======== Records to use

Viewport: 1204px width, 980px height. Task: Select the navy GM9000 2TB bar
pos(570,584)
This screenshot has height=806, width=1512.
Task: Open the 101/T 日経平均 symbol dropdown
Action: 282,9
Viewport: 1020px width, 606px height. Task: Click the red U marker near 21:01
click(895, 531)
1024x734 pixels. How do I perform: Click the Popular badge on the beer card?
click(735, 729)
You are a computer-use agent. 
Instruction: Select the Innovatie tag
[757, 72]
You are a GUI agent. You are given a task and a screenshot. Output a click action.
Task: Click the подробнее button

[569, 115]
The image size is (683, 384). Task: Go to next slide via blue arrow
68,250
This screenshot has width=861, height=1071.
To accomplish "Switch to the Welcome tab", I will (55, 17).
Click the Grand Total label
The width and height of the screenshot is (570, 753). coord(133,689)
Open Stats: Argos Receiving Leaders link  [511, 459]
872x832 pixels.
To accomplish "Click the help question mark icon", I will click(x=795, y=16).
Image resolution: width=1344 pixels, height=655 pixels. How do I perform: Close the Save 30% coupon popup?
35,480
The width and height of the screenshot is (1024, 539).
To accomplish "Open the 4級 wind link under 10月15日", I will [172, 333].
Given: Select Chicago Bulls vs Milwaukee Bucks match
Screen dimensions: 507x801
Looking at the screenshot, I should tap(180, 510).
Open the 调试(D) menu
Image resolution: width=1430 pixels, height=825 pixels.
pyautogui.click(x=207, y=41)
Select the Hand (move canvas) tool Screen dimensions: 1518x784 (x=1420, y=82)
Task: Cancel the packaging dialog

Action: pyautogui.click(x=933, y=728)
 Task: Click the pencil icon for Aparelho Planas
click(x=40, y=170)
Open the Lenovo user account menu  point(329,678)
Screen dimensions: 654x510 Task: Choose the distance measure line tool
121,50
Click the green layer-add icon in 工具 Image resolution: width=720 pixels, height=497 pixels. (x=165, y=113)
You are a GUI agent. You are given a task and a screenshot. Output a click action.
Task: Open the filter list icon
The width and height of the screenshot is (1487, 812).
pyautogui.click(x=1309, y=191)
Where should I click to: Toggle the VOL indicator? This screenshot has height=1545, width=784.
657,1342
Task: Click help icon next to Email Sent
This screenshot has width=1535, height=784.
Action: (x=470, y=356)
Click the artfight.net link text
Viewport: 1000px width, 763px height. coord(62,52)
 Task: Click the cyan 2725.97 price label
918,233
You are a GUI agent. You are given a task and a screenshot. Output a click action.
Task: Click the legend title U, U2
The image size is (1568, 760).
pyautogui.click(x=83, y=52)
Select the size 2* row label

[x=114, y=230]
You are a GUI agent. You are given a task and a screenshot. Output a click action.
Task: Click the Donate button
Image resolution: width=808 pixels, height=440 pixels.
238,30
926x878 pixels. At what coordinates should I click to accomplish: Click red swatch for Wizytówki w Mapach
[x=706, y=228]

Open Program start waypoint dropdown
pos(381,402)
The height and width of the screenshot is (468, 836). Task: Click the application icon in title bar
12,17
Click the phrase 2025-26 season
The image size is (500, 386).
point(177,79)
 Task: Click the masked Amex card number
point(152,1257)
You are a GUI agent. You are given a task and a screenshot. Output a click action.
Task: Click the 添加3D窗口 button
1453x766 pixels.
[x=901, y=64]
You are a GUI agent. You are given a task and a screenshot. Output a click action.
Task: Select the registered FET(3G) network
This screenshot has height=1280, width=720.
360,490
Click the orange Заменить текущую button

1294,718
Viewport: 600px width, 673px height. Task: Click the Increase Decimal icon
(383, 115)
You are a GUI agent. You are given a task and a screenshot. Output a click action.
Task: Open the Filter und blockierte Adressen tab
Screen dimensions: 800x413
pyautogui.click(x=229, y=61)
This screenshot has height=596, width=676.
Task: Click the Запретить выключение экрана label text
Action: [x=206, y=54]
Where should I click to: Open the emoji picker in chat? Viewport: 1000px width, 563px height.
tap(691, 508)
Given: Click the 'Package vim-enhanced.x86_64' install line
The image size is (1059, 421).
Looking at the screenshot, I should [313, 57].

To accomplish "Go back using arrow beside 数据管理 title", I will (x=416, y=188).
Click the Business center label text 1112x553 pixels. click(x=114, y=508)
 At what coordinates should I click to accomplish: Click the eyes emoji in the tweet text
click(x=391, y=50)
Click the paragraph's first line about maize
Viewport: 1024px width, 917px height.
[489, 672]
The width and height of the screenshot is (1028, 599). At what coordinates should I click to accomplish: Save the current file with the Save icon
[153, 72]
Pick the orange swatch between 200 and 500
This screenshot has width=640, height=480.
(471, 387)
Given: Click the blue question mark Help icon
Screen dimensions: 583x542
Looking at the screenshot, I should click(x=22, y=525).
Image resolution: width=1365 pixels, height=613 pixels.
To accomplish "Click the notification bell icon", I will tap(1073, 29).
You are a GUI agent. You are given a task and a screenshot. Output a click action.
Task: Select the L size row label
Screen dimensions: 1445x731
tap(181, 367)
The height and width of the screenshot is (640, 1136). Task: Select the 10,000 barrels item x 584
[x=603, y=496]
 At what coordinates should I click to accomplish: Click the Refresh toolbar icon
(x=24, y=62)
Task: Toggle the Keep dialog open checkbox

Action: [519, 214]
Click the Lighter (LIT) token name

================

Review the material and copy each line in which the word "will" appears.

→ Completed task:
To accomplish "Switch to the Welcome tab", I will (55, 17).
To accomplish "Click the help question mark icon", I will click(x=795, y=16).
To accomplish "Open the 4級 wind link under 10月15日", I will [172, 333].
To accomplish "Go back using arrow beside 数据管理 title", I will (x=416, y=188).
To accomplish "Click the notification bell icon", I will tap(1073, 29).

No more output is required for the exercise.